Reputation: 1825
I have gone through a lot of documents and found several ways of trying to make a CreateViewModel.
I want to know what does ICollection Does.
public Payment{
public int ID {get; set;}
public string Details {get; set;}
public virtual ICollection<Expense> Expenses {get; set;}
}
public Expense{
public int ID {get; set;}
public string MyDetails {get; set;}
}
So I guess in my View, I can Use just the plain class as virtual to make a Create Method. But if I want to use ViewModel to make a view with 2 or more DataModels for Creation. How will I go with that. Cause I guess I can always just make a
public virtual Payment payments {get; set;}
public virtual Expense expenses {get; set;}
But I am trying to ready this for Dynamically Having a Add Button Generating an Expense Details Input.

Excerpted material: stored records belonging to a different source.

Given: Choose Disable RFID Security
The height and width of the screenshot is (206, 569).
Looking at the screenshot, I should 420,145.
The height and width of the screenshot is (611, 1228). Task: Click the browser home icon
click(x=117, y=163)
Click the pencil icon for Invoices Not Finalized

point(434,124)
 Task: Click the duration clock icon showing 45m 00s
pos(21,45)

Not to mention, the IEnumerable as well, but I guess this needs an ID more suitable for Editing and Details for what I understand.
Upvotes: 1
Views: 1098
Reputation: 239440
All you need is a PaymentViewModel
class, where you'll use List<Expense>
instead of ICollection<Expense>
:
public class PaymentViewModel
{
// ID property unnecessary here because it doesn't need
// to be posted from the form
public string Details { get; set; }
// You may want to use something like `List<ExpenseViewModel>`
// based on your needs
public List<Expense> Expenses { get; set; }
}
With that, you add additional expense records to your form by making sure the input names are in the format of Expenses[N].MyDetails
, where N
is the index. Whatever JavaScript solution you use to add additional expense records to the form should create these inputs with properly indexed names. This would be a good place to use a JavaScript templating solution, or something that handles data-binding like Knockout.

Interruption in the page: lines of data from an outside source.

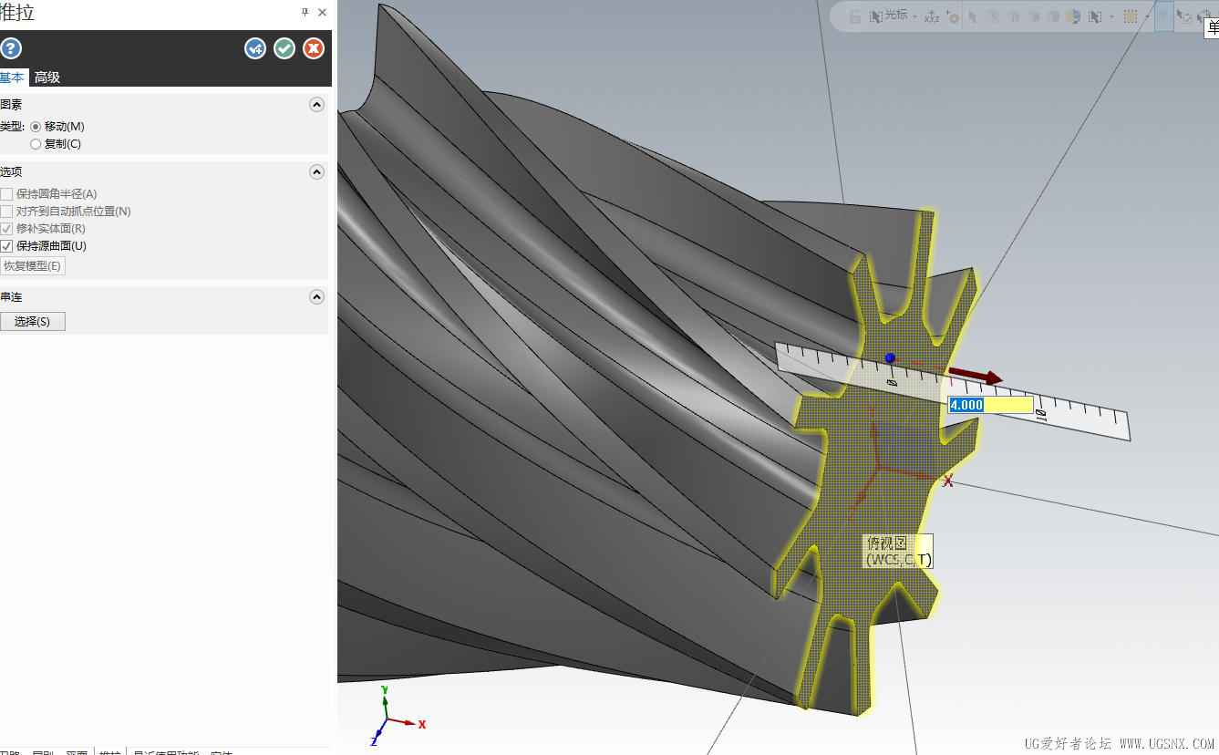Select the 移动(M) radio option
The image size is (1219, 755).
[36, 127]
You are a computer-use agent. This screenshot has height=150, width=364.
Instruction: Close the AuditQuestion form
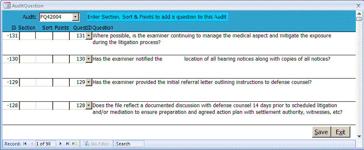click(359, 5)
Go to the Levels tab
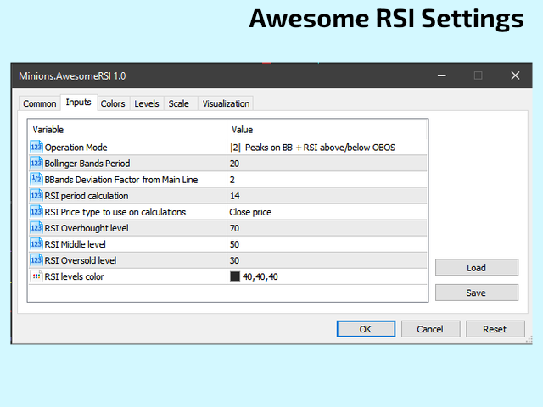Image resolution: width=543 pixels, height=407 pixels. pos(147,103)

For editing existing expenses, should you have the need, you just generate the fields like with any collection, but you need to use a for
loop rather than the more traditional foreach
:
@for (var i = 0; i < Model.Expenses.Count(); i++)
{
@Html.EditorFor(m => m.Expenses[i].MyDetails)
}
As a side note, since you asked, ICollection<T>
is the required type for entity navigation properties with Entity Framework. These reasons are very low level, but has to do with the way Entity Framework handles one-to-many and many-to-many relationships at an object level and issues such as lazy loading. However, ICollection<T>
doesn't work for actually submitting items through an HTML form, due mostly to the fact that it's not indexable. That's why a view model is so important in this scenario.